ライバルは多い。9月29日時点で、高卒2年目ながら8勝(3敗)を挙げている
ヤクルト・
奥川恭伸、新人史上初のサイクルヒットを達成した
DeNAの
牧秀悟、破格のパワーで球団新人最多本塁打を更新した
阪神・
佐藤輝明、レギュラーを獲得し、リーグの盗塁王争いを繰り広げる阪神・
中野拓夢、7勝左腕の阪神・
伊藤将司と壮絶なタイトル争いを繰り広げている。もちろん栗林は「1つ1つの登板を大事にして、最後(新人王を)獲れたら」と意欲は十分だ。
9月に入り、佐藤輝は二軍で再調整を続けていた。栗林は「佐藤君が今年は特にセ・リーグ、プロ野球界を盛り上げてファンを増やしている。自分としては早く一軍に上がってきてほしい」とエールを送っていた。また、社会人時代から関わりがあった2人の名を挙げ「伊藤将司と中野の結果を気にしながら、切磋琢磨していけたら」と話した。
最多セーブのタイトルについては、チーム状況にも左右され、阪神の
スアレスに独走を許している。新人の最多セーブ記録はDeNAの
山崎康晃の37で、ここも現状厳しい。それでも防御率は圧巻の0点台。

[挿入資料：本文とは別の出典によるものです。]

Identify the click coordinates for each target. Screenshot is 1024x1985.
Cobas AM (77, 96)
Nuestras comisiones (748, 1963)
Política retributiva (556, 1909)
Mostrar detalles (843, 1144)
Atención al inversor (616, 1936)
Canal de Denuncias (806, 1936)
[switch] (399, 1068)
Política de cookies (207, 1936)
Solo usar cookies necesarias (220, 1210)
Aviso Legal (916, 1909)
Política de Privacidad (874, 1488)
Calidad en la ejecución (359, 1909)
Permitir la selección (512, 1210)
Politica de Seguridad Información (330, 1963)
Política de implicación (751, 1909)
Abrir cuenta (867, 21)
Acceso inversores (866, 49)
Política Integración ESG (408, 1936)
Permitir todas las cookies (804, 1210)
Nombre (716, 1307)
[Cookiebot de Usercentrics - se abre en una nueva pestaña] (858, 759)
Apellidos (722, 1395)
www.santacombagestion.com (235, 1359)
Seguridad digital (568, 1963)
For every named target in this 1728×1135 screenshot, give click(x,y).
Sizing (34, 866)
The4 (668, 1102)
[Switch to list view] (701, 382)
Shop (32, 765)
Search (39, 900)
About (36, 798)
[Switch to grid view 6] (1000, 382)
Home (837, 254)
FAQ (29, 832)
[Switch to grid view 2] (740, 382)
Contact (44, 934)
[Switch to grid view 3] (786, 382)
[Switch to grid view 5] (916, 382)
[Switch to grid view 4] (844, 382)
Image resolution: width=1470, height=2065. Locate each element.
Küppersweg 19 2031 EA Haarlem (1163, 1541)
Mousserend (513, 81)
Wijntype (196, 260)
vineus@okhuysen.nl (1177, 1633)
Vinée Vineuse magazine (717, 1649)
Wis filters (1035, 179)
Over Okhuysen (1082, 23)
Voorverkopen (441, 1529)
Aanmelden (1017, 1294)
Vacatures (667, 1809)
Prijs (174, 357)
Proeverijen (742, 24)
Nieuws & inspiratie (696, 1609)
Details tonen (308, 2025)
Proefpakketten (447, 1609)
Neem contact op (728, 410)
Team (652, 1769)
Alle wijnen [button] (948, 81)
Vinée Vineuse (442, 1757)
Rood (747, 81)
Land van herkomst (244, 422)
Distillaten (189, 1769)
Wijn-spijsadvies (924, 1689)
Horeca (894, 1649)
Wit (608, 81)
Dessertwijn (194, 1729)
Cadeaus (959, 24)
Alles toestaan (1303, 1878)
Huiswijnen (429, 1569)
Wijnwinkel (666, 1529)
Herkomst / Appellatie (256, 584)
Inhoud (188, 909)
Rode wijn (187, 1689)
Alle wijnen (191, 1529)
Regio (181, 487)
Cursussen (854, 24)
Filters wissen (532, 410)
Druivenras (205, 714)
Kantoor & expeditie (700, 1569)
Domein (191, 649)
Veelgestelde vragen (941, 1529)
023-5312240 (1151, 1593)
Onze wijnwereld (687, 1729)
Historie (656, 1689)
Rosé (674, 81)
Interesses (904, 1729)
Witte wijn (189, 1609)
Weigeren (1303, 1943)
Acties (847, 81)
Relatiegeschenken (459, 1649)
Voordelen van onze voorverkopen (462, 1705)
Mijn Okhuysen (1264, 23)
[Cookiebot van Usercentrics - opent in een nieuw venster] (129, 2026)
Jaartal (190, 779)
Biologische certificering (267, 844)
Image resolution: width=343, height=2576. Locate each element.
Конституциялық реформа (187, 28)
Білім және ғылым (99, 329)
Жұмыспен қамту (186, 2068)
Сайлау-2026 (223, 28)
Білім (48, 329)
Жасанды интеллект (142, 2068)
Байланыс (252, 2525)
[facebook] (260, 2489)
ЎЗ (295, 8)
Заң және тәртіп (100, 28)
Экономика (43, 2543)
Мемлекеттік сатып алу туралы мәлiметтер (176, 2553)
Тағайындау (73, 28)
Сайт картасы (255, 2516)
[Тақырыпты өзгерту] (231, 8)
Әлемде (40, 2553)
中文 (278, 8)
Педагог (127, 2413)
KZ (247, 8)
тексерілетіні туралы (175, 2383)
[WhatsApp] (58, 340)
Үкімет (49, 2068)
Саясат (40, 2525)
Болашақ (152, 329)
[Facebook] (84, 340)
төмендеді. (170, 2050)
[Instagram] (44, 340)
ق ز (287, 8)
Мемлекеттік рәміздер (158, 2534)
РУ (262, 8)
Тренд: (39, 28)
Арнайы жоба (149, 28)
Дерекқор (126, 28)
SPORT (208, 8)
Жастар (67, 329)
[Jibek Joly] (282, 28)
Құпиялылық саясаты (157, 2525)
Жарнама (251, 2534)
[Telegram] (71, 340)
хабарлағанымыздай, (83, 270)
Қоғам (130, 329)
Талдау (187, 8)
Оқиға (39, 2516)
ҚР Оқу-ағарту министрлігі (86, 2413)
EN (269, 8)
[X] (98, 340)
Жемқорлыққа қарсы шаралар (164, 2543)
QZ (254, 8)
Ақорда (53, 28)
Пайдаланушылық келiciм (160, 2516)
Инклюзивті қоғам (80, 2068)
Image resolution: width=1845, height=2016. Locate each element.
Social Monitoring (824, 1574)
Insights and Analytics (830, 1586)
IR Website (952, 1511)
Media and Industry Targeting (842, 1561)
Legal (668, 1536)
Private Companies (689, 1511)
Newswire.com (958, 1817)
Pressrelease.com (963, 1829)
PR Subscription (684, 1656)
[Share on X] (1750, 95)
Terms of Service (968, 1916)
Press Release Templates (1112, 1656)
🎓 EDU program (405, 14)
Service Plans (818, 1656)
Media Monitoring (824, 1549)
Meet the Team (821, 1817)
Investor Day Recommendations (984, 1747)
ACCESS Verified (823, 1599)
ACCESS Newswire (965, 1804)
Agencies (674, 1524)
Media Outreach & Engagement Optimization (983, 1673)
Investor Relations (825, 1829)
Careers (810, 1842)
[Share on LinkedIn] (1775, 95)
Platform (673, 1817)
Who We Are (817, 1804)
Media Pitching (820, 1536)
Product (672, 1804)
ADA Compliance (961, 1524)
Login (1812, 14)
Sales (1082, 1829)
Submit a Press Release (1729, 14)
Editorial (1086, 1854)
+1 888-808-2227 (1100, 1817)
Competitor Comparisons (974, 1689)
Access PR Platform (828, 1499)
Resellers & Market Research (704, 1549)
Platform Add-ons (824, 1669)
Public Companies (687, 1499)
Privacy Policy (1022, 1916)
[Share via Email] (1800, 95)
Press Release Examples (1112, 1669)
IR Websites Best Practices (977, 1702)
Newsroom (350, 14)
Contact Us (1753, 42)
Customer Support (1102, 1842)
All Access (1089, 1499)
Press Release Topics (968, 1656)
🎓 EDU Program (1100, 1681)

9月26日のDeNA戦(横浜)では球団の新人最多記録を塗り替える26セーブ目、28日の阪神戦(甲子園)でも、山崎康晃の持っていた新人の登板連続試合セーブ記録を10と塗り替える27セーブ目。30セーブを超えていければ、新人王にかなり近づいていけそうだ。